- _Requirements_
Report every line in the records below that contains the word "screenshot", copying each such line in full.
[begin Exercise data]
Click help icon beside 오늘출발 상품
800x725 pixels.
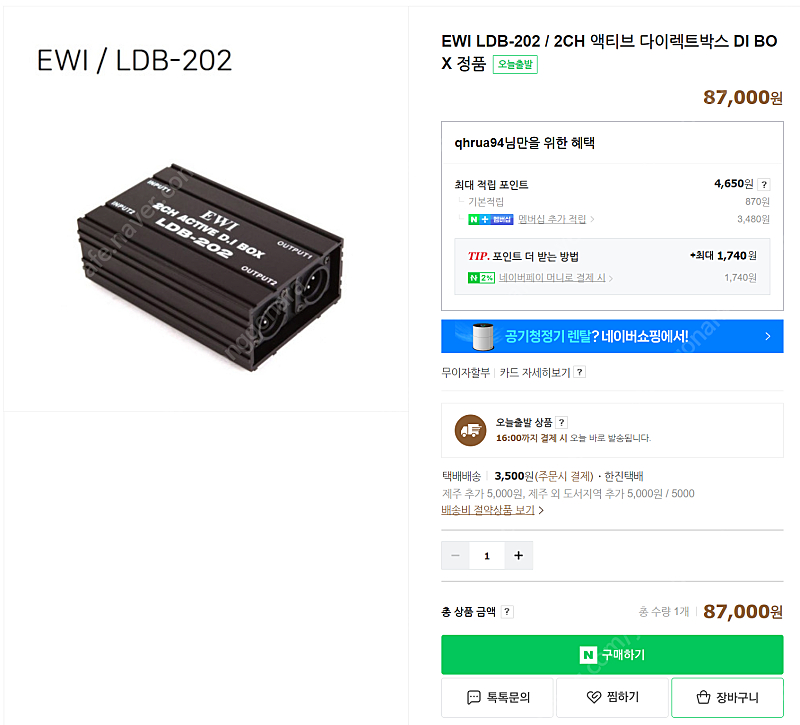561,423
[end Exercise data]
[begin Exercise data]
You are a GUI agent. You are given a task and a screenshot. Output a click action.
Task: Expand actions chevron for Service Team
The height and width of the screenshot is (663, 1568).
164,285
[end Exercise data]
[begin Exercise data]
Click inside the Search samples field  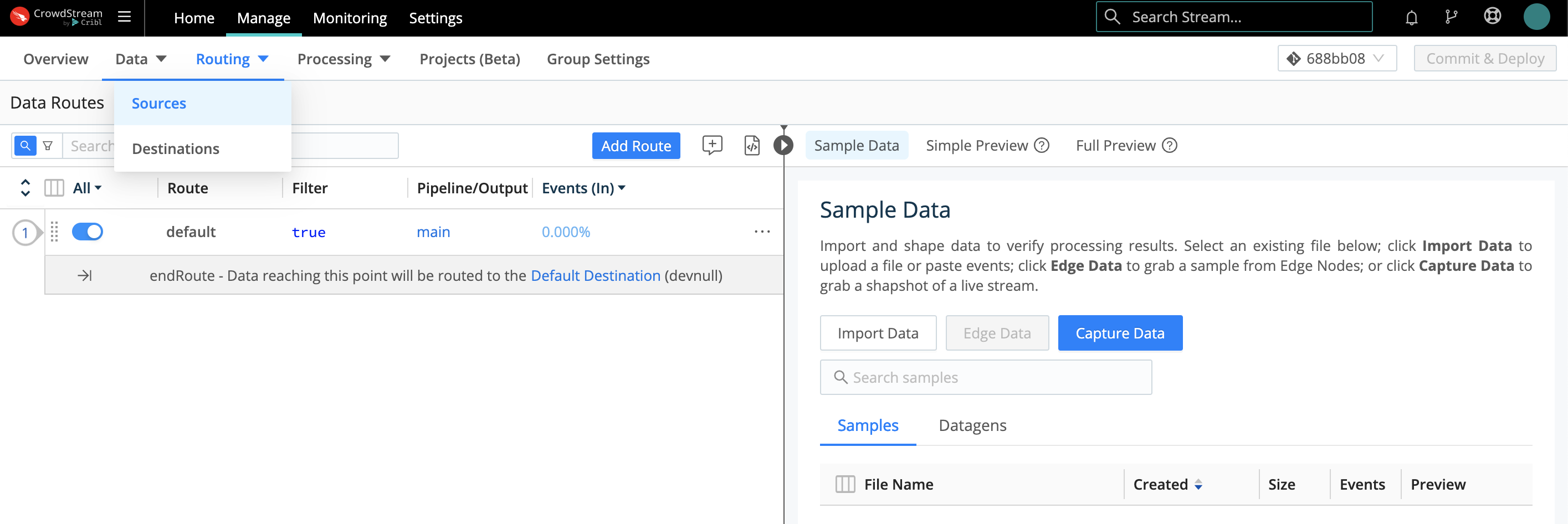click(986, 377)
[end Exercise data]
- _Expected output_
You are a GUI agent. You are given a task and a screenshot. Output a click action.
The height and width of the screenshot is (663, 1568).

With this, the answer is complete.